Saved data entries:
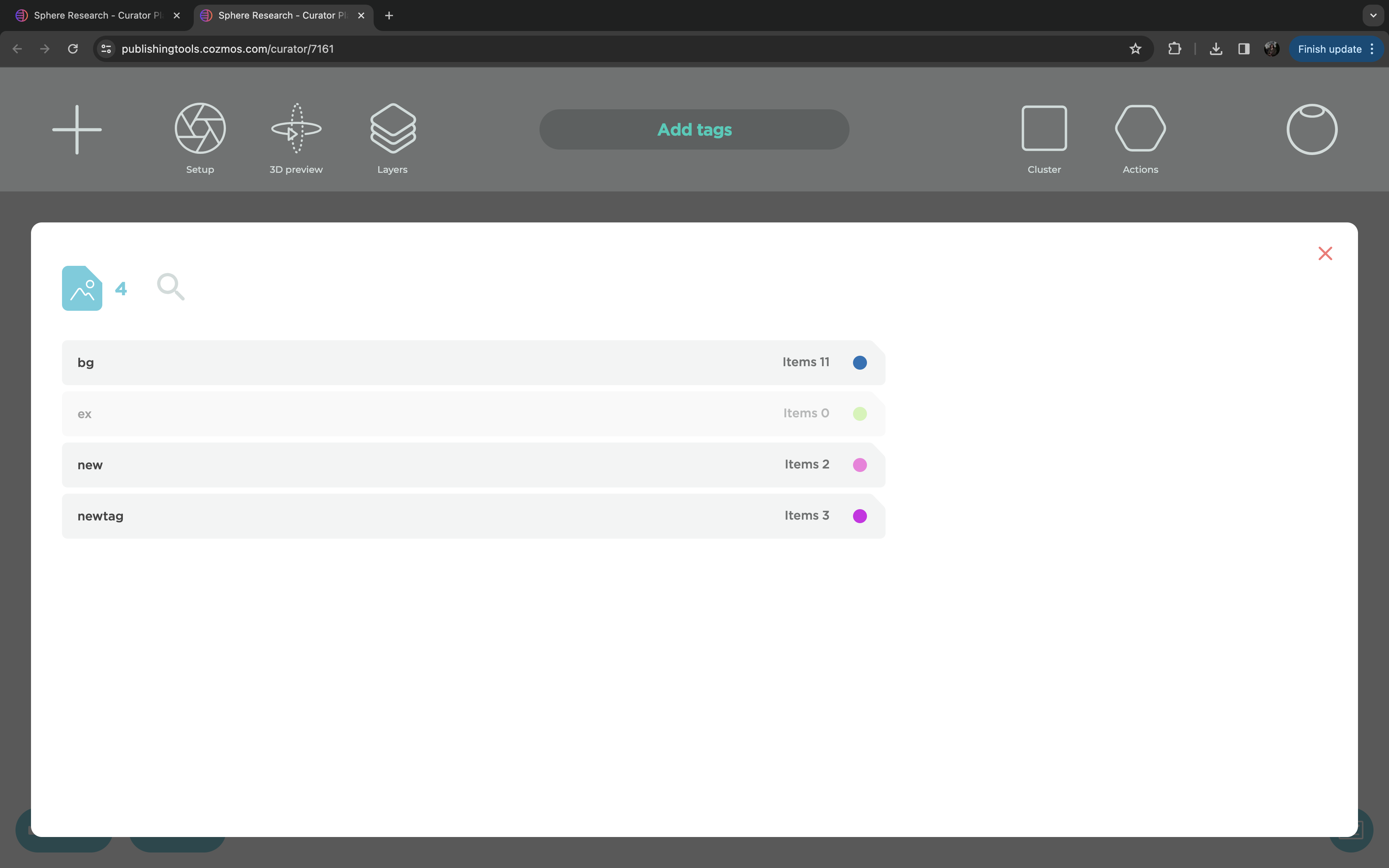
Task: Close the tags panel with red X
Action: pos(1325,253)
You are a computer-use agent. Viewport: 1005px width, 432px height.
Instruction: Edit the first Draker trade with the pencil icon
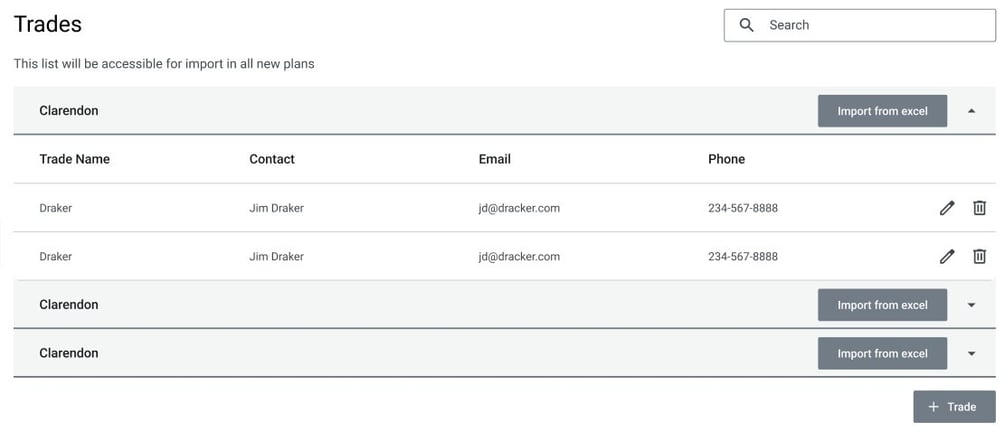(947, 208)
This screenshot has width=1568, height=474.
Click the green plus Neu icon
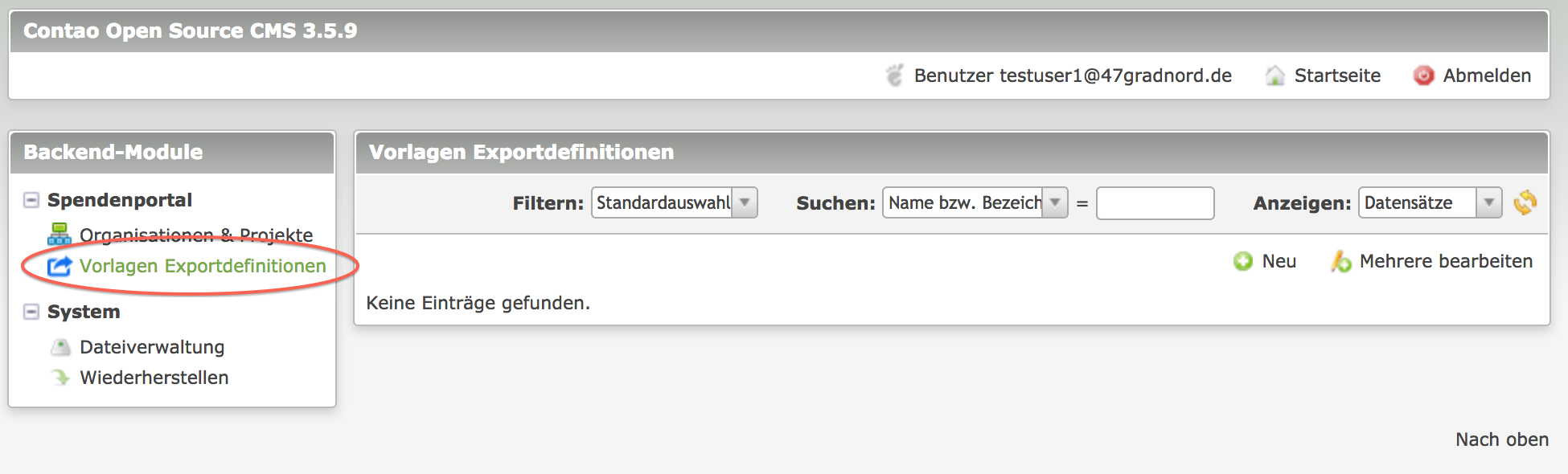pos(1243,261)
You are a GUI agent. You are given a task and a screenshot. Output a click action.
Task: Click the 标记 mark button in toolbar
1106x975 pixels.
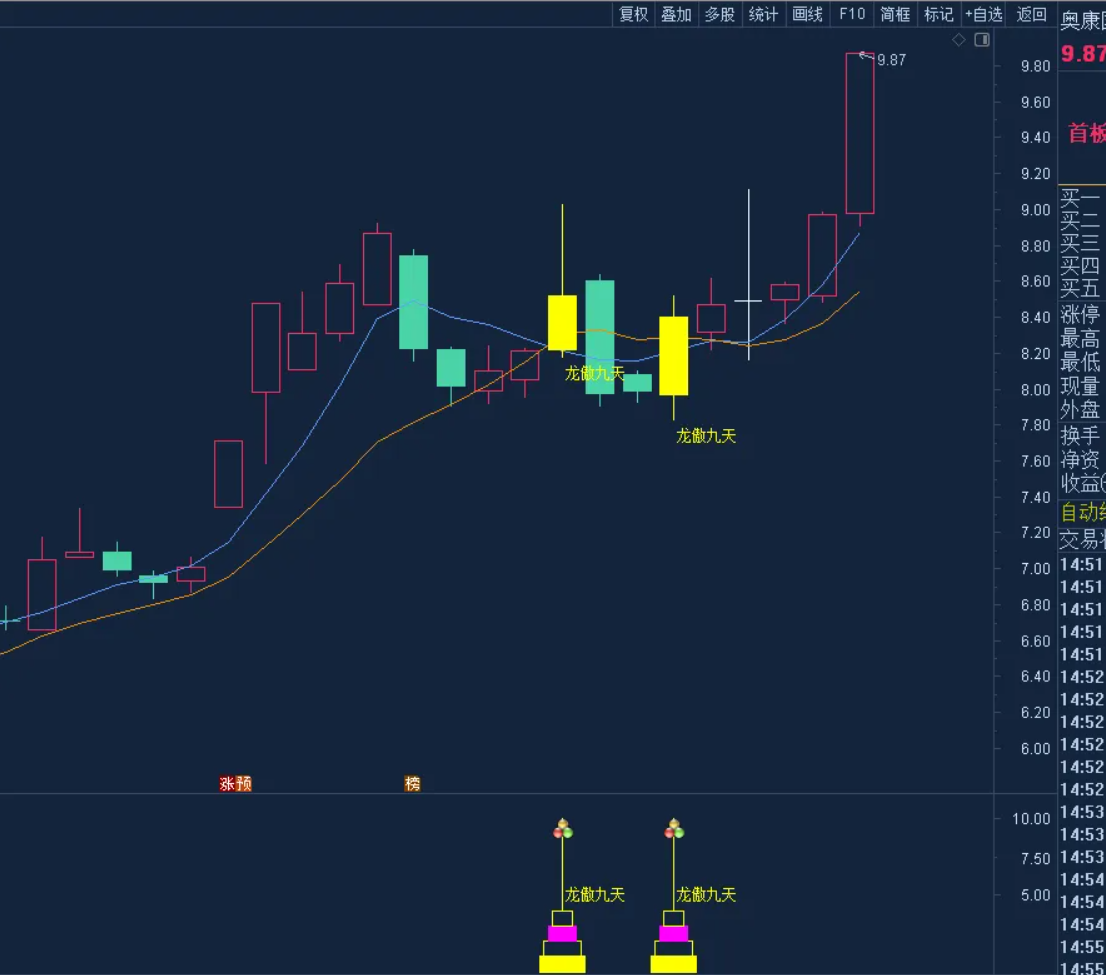click(939, 14)
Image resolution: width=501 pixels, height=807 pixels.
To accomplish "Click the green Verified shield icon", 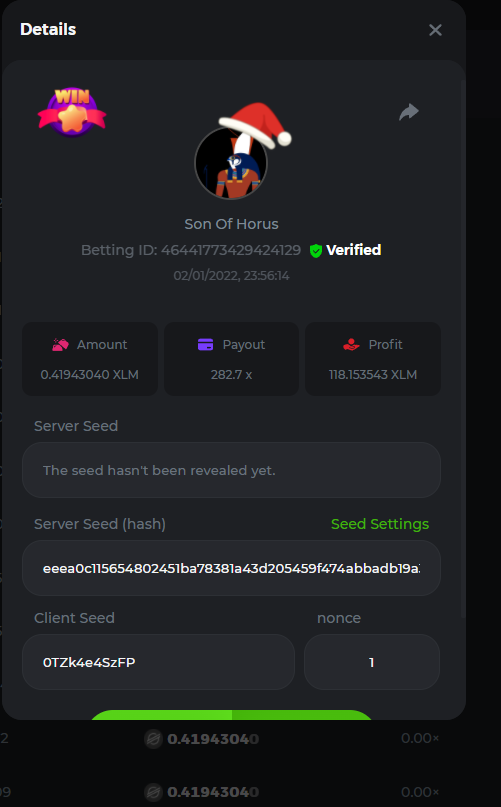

Work instructions: Copy exactly, with no pictures, the lines from the line containing "Click the green plus Neu icon" through the last line of the records above.

Result for this task:
Click the green plus Neu icon
pos(1243,261)
You are a GUI agent. You are given a task and a screenshot. Output a click action.
Task: Click the 标记 mark button in toolbar
1106x975 pixels.
click(939, 14)
Image resolution: width=501 pixels, height=807 pixels.
To accomplish "Click the green Verified shield icon", 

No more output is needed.